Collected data
BEGIN

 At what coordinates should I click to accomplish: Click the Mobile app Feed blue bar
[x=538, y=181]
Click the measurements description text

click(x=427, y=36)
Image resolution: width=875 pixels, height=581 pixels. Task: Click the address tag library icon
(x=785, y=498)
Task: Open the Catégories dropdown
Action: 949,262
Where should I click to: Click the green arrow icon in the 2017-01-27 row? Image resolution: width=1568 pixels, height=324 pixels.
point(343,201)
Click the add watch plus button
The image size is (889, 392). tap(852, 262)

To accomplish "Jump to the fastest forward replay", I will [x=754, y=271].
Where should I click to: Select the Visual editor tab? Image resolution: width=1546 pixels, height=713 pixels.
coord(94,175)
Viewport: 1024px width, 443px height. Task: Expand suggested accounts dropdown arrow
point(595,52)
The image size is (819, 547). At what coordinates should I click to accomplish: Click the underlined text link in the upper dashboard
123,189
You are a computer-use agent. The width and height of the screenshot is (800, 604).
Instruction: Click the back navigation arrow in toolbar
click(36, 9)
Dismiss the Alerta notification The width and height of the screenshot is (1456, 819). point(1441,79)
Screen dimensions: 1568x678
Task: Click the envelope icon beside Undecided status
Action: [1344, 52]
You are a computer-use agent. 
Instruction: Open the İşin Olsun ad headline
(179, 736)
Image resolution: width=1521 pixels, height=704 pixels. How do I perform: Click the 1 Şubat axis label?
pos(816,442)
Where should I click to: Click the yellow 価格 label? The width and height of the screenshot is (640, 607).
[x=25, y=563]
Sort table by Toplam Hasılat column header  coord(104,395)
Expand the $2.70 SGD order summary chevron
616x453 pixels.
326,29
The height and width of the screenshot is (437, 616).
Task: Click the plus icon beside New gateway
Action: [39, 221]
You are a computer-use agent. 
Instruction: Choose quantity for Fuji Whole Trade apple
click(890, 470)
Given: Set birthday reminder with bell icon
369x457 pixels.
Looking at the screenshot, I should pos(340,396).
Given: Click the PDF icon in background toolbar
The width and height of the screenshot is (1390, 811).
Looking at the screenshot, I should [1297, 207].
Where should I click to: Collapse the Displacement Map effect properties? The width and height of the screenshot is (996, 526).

END

§ About this exercise
Find each line in the records above that contains "Given", and copy it.

§ Result
Given: Set birthday reminder with bell icon
Given: Click the PDF icon in background toolbar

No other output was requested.